Written exercise → Copy the listing word for word, from the line that contains "1101x815 pixels. At" through the end of the listing, including both ends.

- - - -

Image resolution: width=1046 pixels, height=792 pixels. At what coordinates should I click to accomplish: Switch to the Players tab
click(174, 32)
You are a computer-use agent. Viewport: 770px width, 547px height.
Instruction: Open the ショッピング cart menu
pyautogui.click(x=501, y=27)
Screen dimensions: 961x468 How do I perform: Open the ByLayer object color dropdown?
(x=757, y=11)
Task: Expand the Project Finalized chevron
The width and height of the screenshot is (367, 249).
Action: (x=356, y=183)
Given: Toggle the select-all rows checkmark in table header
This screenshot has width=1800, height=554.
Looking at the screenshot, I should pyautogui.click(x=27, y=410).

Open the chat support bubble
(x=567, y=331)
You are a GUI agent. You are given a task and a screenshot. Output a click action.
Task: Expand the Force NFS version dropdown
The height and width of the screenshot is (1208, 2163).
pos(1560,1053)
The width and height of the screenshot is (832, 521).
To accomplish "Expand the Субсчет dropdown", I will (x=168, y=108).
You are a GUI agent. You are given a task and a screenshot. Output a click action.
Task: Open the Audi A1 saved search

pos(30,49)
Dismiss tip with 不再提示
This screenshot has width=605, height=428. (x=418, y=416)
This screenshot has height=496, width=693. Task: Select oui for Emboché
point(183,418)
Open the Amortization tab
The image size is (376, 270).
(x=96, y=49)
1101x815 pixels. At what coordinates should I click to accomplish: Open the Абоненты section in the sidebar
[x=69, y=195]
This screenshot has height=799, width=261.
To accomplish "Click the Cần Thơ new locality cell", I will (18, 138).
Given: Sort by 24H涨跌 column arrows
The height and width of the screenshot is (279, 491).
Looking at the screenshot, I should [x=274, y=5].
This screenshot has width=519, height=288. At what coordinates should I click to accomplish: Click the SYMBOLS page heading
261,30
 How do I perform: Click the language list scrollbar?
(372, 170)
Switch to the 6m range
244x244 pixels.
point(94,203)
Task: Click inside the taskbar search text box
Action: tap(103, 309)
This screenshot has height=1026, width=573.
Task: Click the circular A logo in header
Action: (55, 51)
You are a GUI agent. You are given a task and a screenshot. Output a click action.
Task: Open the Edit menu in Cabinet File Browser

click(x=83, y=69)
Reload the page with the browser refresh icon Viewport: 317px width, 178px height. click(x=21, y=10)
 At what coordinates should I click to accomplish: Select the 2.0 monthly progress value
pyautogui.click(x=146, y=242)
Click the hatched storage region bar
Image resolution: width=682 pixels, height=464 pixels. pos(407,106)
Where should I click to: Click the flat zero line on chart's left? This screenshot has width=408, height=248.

- - - -

Solution for this task →
1101x815 pixels. At what coordinates should I click to accomplish: Open the Абоненты section in the sidebar
[x=69, y=195]
This screenshot has height=799, width=261.
To accomplish "Click the Cần Thơ new locality cell", I will (18, 138).
Given: Sort by 24H涨跌 column arrows
The height and width of the screenshot is (279, 491).
Looking at the screenshot, I should [x=274, y=5].
This screenshot has width=519, height=288. At what coordinates should I click to accomplish: Click the SYMBOLS page heading
261,30
 How do I perform: Click the language list scrollbar?
(372, 170)
Switch to the 6m range
244x244 pixels.
point(94,203)
Task: Click inside the taskbar search text box
Action: tap(103, 309)
This screenshot has height=1026, width=573.
Task: Click the circular A logo in header
Action: (55, 51)
You are a GUI agent. You are given a task and a screenshot. Output a click action.
Task: Open the Edit menu in Cabinet File Browser

click(x=83, y=69)
Reload the page with the browser refresh icon Viewport: 317px width, 178px height. click(x=21, y=10)
 At what coordinates should I click to accomplish: Select the 2.0 monthly progress value
pyautogui.click(x=146, y=242)
Click the hatched storage region bar
Image resolution: width=682 pixels, height=464 pixels. pos(407,106)
Where should I click to: Click the flat zero line on chart's left? This screenshot has width=408, height=248.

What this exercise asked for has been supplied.